Linnette Vassell | Take intimate partner violence seriously
Congratulations are due to everyone who has participated in producing the Jamaica Women's Health Survey 2016 that was recently launched. The research has pulled back the curtain on intimate partner violence (IPV) that women and girls face in relationships with their male partners, as well as from non-partners.
The survey reveals, for example, that some 5.1 per cent of Jamaican women experience physical violence during pregnancy. More than 20 per cent of these women were reportedly kicked or punched in the abdomen during pregnancy. For many of them, beatings increased during pregnancy as well. The prevalence of this abuse is slightly higher among women living in urban settings compared with those living in rural areas.
It was found that in the vast majority of cases (86.8 per cent), the perpetrator was the child's father. And in 74.1 per cent of cases, he had beaten the mother before the pregnancy. It was also found that women who started living with men from an early age (18 years old or younger) were twice as likely to be beaten in pregnancy than women who had not. Victims/survivors of IPV during pregnancy also had a higher lifetime prevalence for emotional abuse than other women.
The Women's Health Survey 2016 does not explore the impact of IPV on pregnancy. However, studies by the World Health Organization (WHO) have established that, generally, both mother and child are negatively affected. Many women subjected to IPV during pregnancy fall into negative patterns of behaviour, for example, smoking, alcohol and drug abuse, and delay seeking prenatal care. According to the WHO's research, other effects include low birth weight, preterm labour and delivery, insufficient weight gain, obstetric complications, sexually transmitted infections, miscarriage and unsafe abortions.

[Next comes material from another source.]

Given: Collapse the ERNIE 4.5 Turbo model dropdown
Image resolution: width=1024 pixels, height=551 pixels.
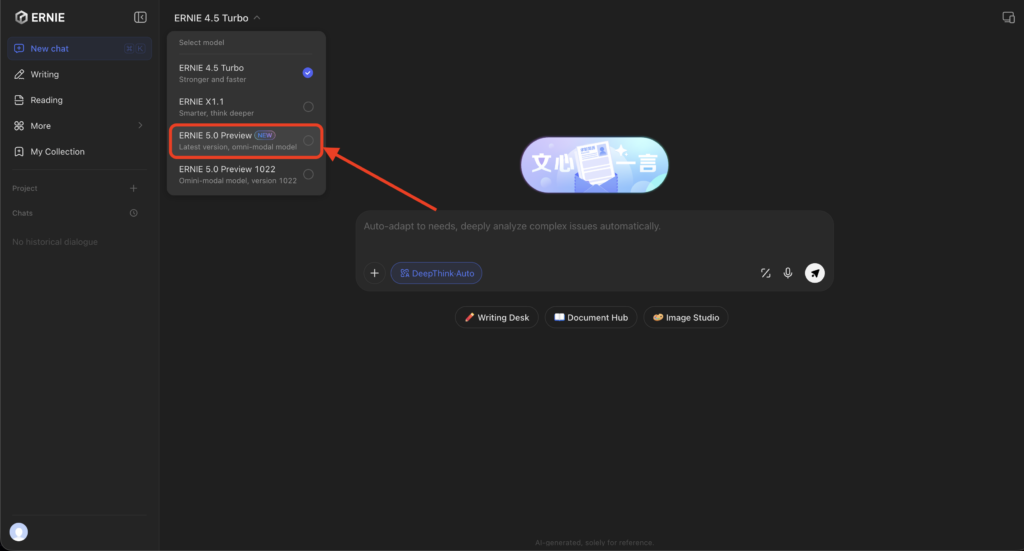Looking at the screenshot, I should click(217, 18).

A 2017 article, 'Antenatal depressive symptoms in Jamaica associated with limited perceived partner and other social support: a cross-sectional study', by UWI academics, among them Professor Affette McCaw-Binns and Prof Maureen Samms-Vaughan, reported on the Jamaican Birth Cohort Study (JA-Kids Birth Cohort), which included 3,517 women enrolled during pregnancy.
The study revealed that Jamaican women exposed to physical abuse during pregnancy show more emotional distress. About one-third of pregnant women who experienced IPV had mental-health concerns. They concluded that despite inadequate availability of data to explore IPV, it was clear that exposure to violence was associated with depressive symptoms among mothers in this cohort. This finding, they said, was consistent with results from many other researchers.
The impact of IPV on pregnancy is clearly an area for deeper exploration. More also needs to be done to address IPV's root causes. Patriarchy and the gender system on the one hand, and on the other, the use of violence to resolve conflict - are clearly implicated. Both are deeply embedded in Jamaican culture. These factors and their possible connection to maternal mortality are considerations driving the interest of the European Union-funded maternal, neonatal, and infant health project in IPV and pregnancy.
It is necessary for us as a society to take measures to eradicate the pervasive occurrence of IPV in Jamaica. We should, instead, mobilise men's involvement and support to ensure that the experience of pregnancy and childbirth is safe, healthy and positive for all persons involved.